[Opening Excerpted data section]

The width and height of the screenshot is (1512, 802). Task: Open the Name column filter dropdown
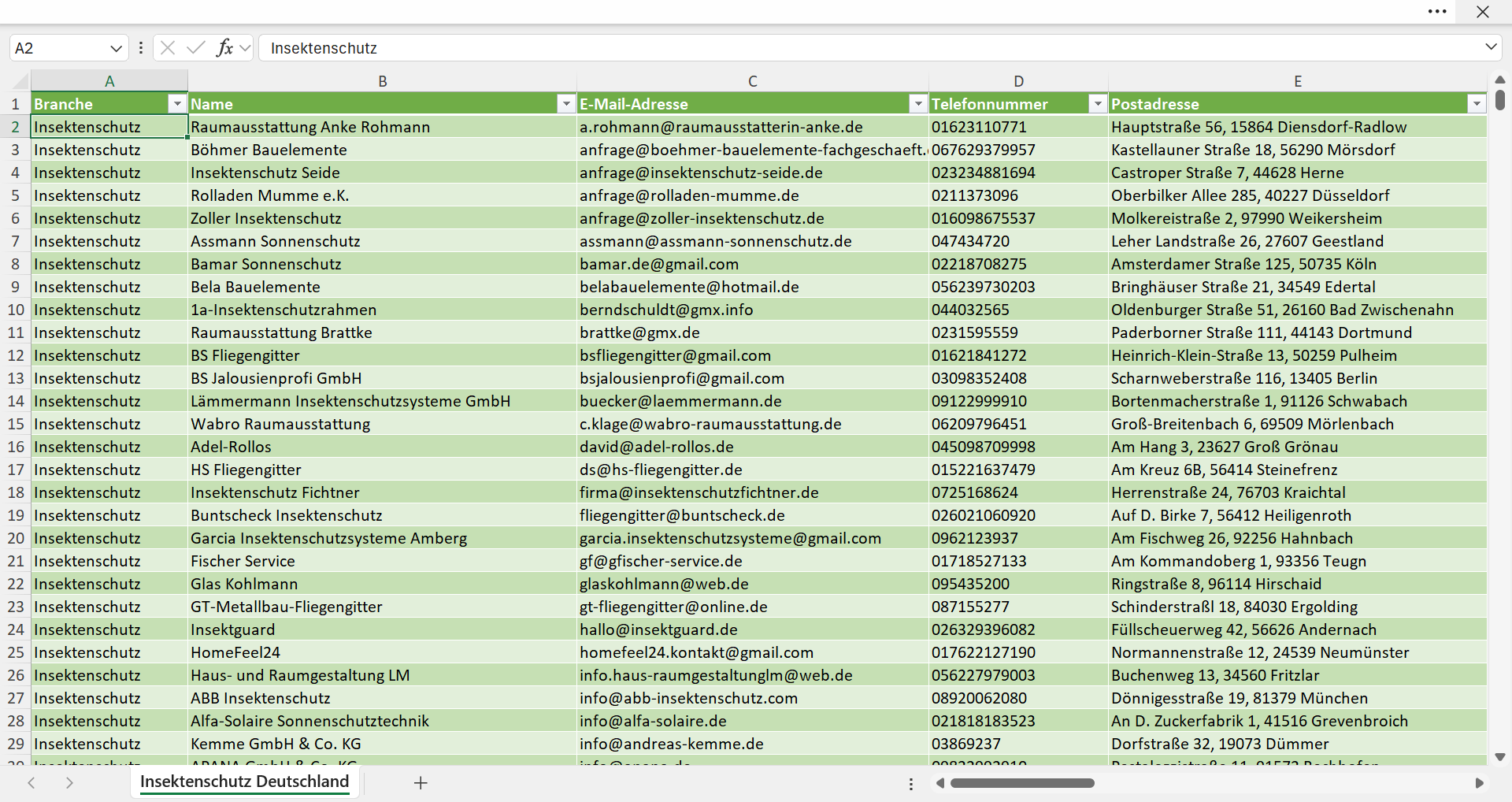[x=566, y=103]
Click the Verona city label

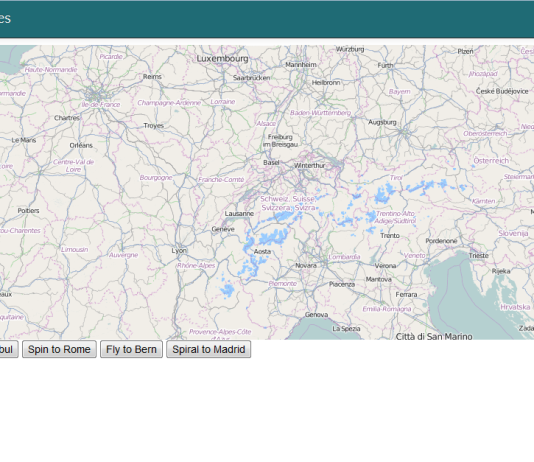(385, 266)
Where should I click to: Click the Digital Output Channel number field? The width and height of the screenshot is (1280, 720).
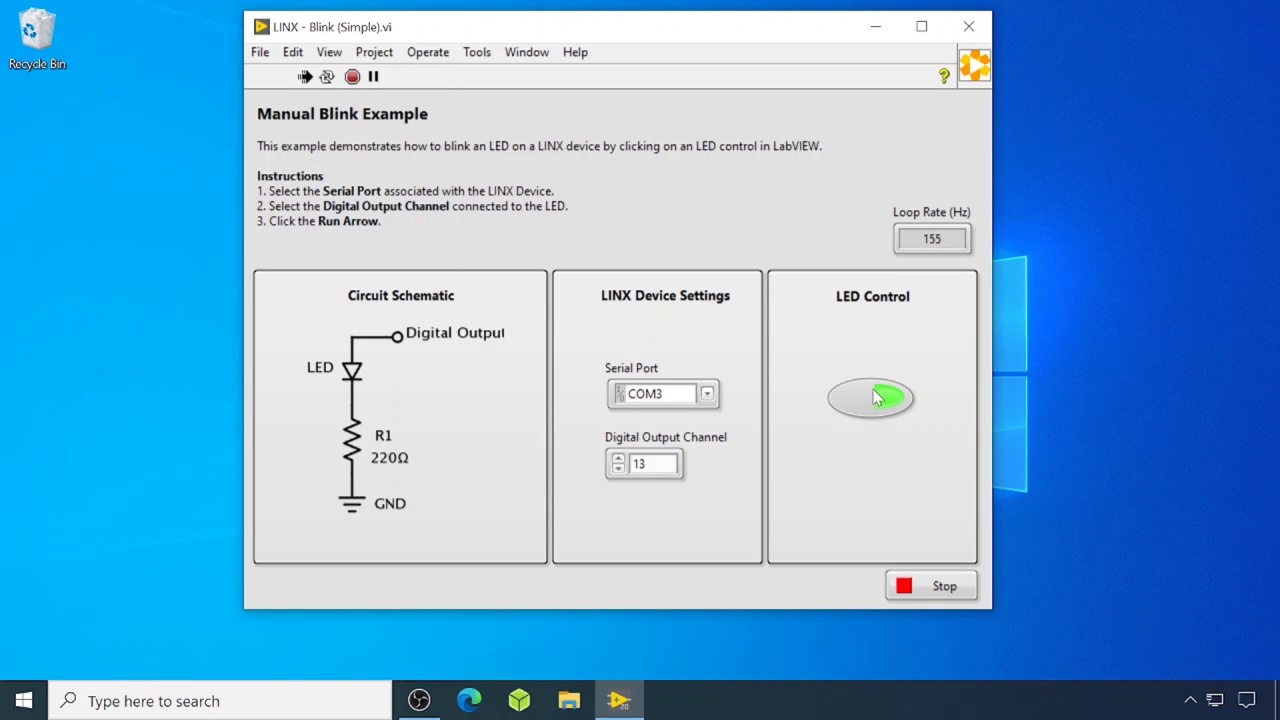(654, 464)
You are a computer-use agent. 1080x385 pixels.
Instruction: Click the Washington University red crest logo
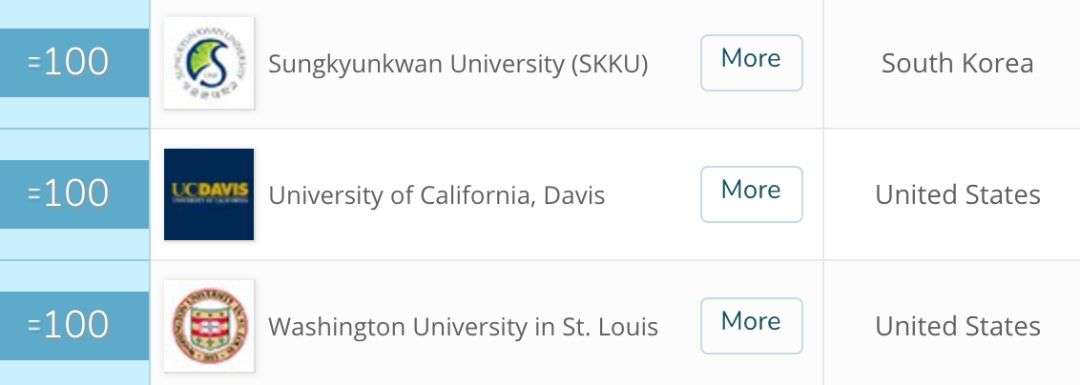click(209, 326)
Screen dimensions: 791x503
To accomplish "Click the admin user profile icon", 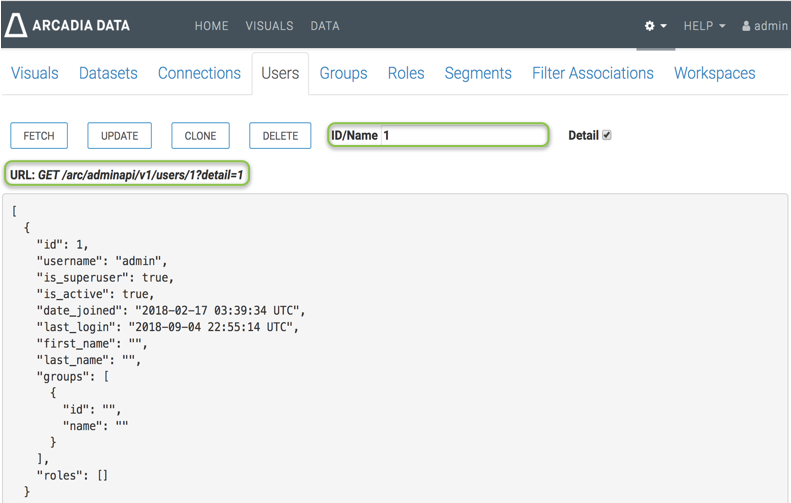I will (746, 26).
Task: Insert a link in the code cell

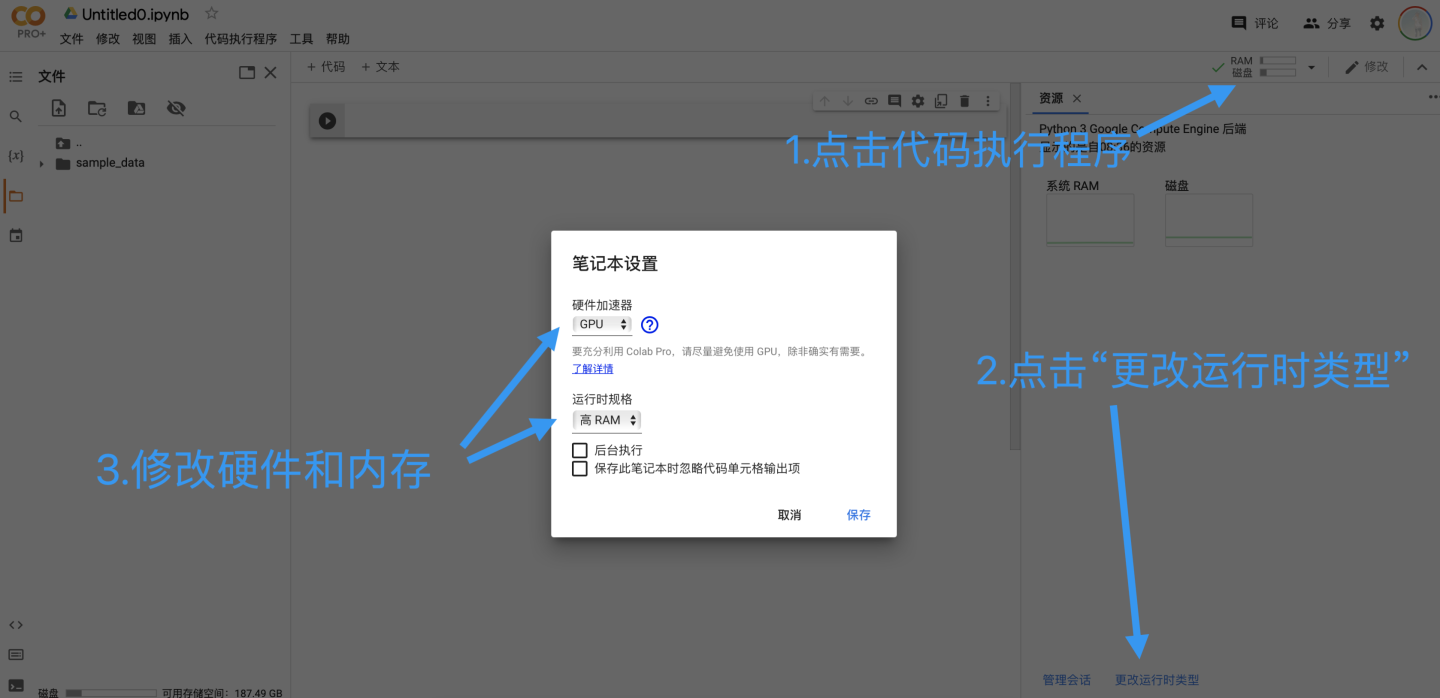Action: tap(871, 100)
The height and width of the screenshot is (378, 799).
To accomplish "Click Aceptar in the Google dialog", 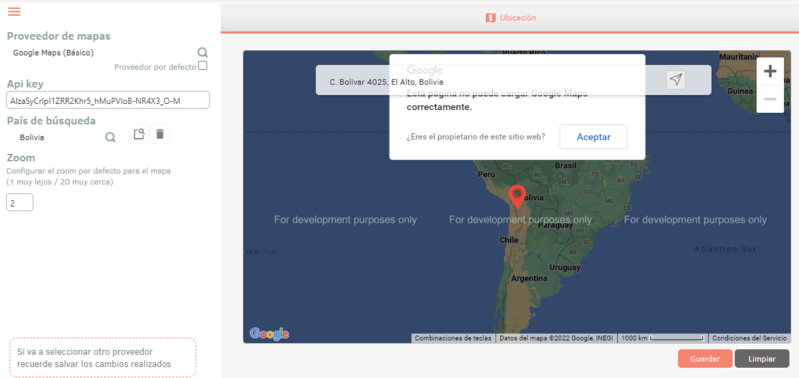I will tap(594, 137).
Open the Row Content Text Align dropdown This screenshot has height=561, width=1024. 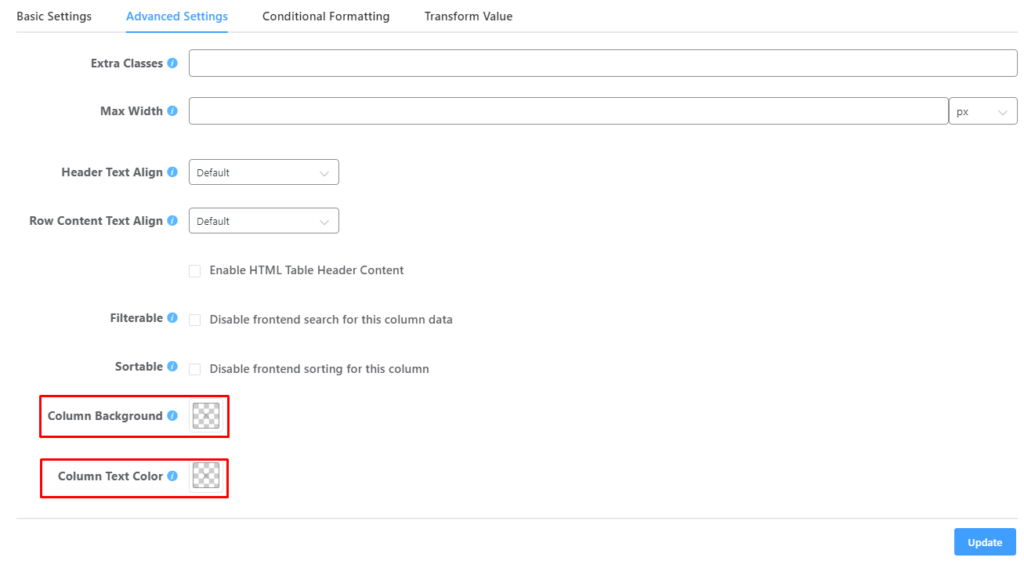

[Closing Excerpted data section]

**Work instruction**. Your answer should contain only the lines from the beginning of the listing above through the line with "You are a computer-use", copied exactly and without the pictures.

**Solution**.
The width and height of the screenshot is (1512, 802). Task: Open the Name column filter dropdown
[x=566, y=103]
Click the Verona city label

(385, 266)
Where should I click to: Click the Digital Output Channel number field? The width and height of the screenshot is (1280, 720).
(654, 464)
You are a computer-use agent. 1080x385 pixels.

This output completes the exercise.